So with so much to cover, I think I’ll just summarize/generalize. There are a couple of things that stuck out to me reading Schell.
Chapter six confirmed a suspicion of mine about the newness and freshness of games, and their potential. Schell said games can absorb all other media into itself. Which is pretty incredible when you say it aloud. For some reason I wrote very rude side notes when she said experience trumps artistic expression, but it makes perfect sense. And to be clear she’s likely referring to the experience of playing the game, rather than a long career as developer. I liked her points on theme, especially where she stated it’s just whatever the game’s about. She has a very grounded look on games, and seems to state things blankly, as a matter of fact, which is also how I tend to speak and write.
I liked her juggler example in Chapter 7. Basically where the juggler does unique kinds of “juggles,” that really epitomizes the work less, think harder mentality. I appreciated her emphasis on sleep (I could always use some with the neighbors I have), but especially how God speaks through dreams.” Truthfully I’m pretty far away from religion, but what she means here is your subconscious knows what it wants, and it knows what is fun/feels good. Our conscious brain needs to make an effort to connect to it, and bring those sortive primordial ideas (which I call inspiration), into the fold. One example was after a night of fun with a guy, I had a strange dream I was one an island (y’all better not steal this btw), where I saw these incredibly strange deer with these sortive’ messy brown coat and tan stripes, with enormous tall antlers sharpened to a razor point. I called them “Spearheads.” And made up some lore about how they sharpen their antlers on rocks to impale or disembowel predators or unlunkly humans. They live in a fantasy world of my design that is years in the making at this point. I would have loved to make it into a game, but will have to wait until my skills catch up with the genius.
I loved this so much because I see inspiration as superior quality. And you get superior quality with time and patience. Games are media, and media is art. It doesn’t mean you must make an ultra-realistic, uber-serious game about the human condition. I think true art speaks much quieter than that, it reaches deeper, it talks about intrinsic things, things we all understand. It simply comes out from what I imagine to be this sortive’ ancient, sortive’ primordial font of life or brilliance.
More things from chapter 7: Sketching it out definitely helped Professor, and Schell definitely agrees on this (even if you can’t draw), which ai can’t. Talking to yourself is not a sign of being crazy and Schell encourages it, so you can understand your ideas. Speaking of also read her chapters aloud and write notes, which is why it takes me forever to make this dev log. Don’t whine about stuff you don’t have, you have work to do was the gist, but also don’t worry about wasting material. She says use what you have, be clever, be resourceful.
Oh an avoid people to try to poke plot holes in your narrative. Those people typically aren’t very helpful. I wrote Tim as a side note for that, who’s my older brother. And he does love to do that.

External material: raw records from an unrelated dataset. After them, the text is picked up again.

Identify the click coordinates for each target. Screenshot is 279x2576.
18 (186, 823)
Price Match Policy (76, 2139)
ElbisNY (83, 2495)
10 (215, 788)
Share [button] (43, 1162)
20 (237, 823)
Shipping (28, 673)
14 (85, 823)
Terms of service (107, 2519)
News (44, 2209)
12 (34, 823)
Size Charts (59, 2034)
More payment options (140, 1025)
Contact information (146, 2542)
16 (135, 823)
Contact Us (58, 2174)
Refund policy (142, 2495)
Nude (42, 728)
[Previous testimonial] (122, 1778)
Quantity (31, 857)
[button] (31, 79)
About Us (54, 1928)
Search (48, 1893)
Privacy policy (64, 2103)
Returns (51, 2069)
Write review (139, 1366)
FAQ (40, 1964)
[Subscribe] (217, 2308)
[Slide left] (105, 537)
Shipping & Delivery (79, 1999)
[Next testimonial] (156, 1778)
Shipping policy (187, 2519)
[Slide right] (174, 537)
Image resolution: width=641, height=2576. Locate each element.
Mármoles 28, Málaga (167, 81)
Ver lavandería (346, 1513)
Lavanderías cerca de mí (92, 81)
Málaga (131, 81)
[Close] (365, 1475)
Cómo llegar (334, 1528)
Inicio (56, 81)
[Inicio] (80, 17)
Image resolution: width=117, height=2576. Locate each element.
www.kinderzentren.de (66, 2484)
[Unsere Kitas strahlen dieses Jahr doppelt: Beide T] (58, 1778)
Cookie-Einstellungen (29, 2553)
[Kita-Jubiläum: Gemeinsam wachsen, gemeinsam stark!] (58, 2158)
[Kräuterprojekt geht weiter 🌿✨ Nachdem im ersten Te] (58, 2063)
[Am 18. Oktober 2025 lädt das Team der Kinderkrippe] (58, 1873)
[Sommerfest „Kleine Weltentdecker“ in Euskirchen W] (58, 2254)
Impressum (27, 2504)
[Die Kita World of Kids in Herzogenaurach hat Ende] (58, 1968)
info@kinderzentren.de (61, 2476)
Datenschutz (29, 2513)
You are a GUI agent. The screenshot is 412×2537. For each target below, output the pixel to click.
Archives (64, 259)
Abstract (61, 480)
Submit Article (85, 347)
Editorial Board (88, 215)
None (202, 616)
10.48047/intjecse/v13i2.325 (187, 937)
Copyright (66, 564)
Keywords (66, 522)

Chapter 8 was much more painful for me.
She says to not get attached to your ideas, they’re like paper cups -expendable. She also stresses to disassociate from the fear that comes with what she says about ideas which ai thought was funny. Oh and she also says to “forget quality.” Which made my brother laugh when I told him about it. But unlike that conversation I have a chance to explain. Polish can gloss over and indeed mask glaring issues with a game, it’s important to know what the bones are and what’s flesh and muscle. Knowing if your game and indeed its systems are preem throughout.
Another cool piece of advice Schell had was to imagine your game as if only 50% were complete, would it still be playable? Short answer it it better be. She talked about soemthing else called “sprints” and AVID, which seemed a little to corporate for my taste, with the wonderful introduction of these robotic passion checks. But whatever who am I to judge, when the word has existed before me and many a man woman and child have apparently done these all to routine sprints. And and speaking of I don’t see it in my notes about what I remember her saying was something along the lines of “games are never finished, there’re simply abandoned.” There’s y’know, bits of content here and there that were supposed to be more, but in actuality they never were. They’re exactly that, vestigial remnant of abandoned things. You simply reach a deadline and and that’s that.
Chapter 9 is audience and was the super long one if I remember right. Makes since, that’s who’s supposed to buy all my crap so this is probly a good point to drop off for now.